British genetic history
From: mkelkar2003
Message: 46228
Date: 2006-09-30
""English schoolchildren are taught that their history really begins
with the Roman invasion of 55 BC and Caesar's defeat of the Celtic
tribes who opposed him. The true bearers of English heritage, the
textbooks imply, are the Anglo-Saxons, later invaders whose Germanic
language was the ancestor of English. The defeated Celtic inhabitants
of Britain are assumed to have been pushed back into the hinterlands
of Wales and Scotland and largely disappear from most history books.

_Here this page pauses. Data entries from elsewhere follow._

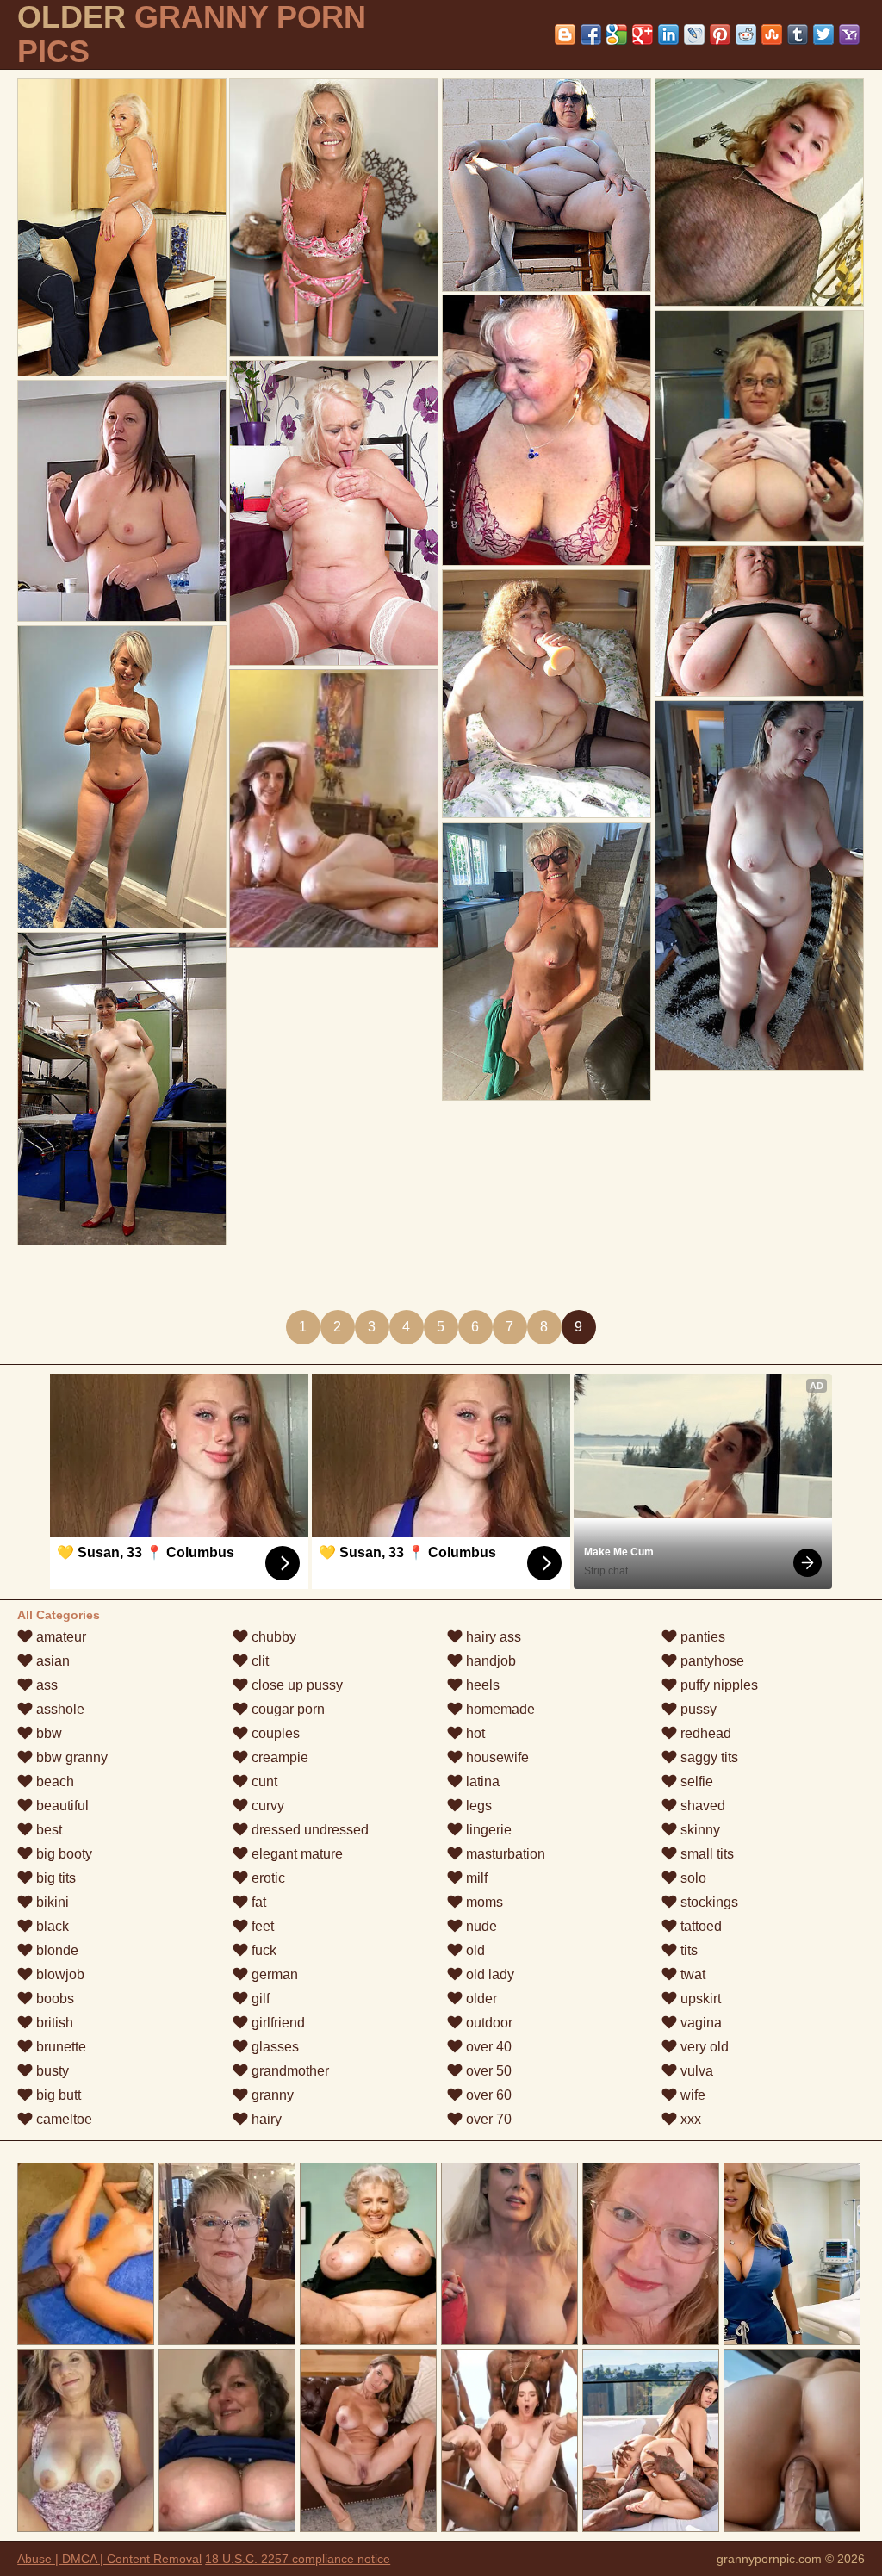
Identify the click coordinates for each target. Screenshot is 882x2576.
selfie (695, 1781)
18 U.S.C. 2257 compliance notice (297, 2559)
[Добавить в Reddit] (746, 34)
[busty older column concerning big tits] (759, 621)
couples (274, 1733)
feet (261, 1926)
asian (51, 1661)
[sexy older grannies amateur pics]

But a survey of British Y chromosomes shows that the Y chromosome
characteristic of Celtic speakers, far from having disappeared,
carried by a large proportion of the male population of Britain.
Nowhere does the indigenous population seem to have been wiped out,
either by Anglo-Saxons who invaded from Denmark and northern Germany
in the sixth and seventh century AD, or by the Danish and Norwegian
Vikings who arrived in the ninth and tenth centuries. (Two other
groups of invaders, the Romans and the Normans, probably arrived in
numbers too small to have left a demographic mark.)
The Y chromosomes common along Celts have a particular set of DNA
markers known to the geneticists as the Atlantic modal heliotype, or
AMH. AMH Y chromosomes are also found, it so happens, in the Basque
region of Europe. AMH-type Y chromosomes are particular common in
places like Castlerea in central Ireland, which no invaders ever
reached. This suggests that the chromosomes are the signature of the
first hunter-gatherers who arrived in Britain and Ireland toward the
end of the Pleistocene ice age 10,000 years ago.
Given the similarity between Basque and Irish Y chromosomes, some
geneticist suspect that people who had used Spain as a southern refuge
during the Last Glacial Maximum started to move northward as the
glaciers melted. Many may have traveled by boat up the west coast of
Europe, entered the waterway between Ireland and England and settled
on each side of it. So it is a puzzle that the chromosome is now
associated with Celtic, and Indo-European language that spread to
Britain only in the first century BC, along with ironworking
technology and agriculture (Wade 2006, p. 239-240)."
End quote.
The puzzle can be solved by equating the spread of Celtic languages
with the spread of farming in Europe as Renfrew has done. The Basque
speaking hunter gatherers must have adopted farming along with the an
"Indo-European" language when farming spread from Anatolia northwards.
Wade, Nicholas (2006), "Before the Dawn: Recovering the Lost History
of Our Ancestors," New York, NY: The Penguin Press.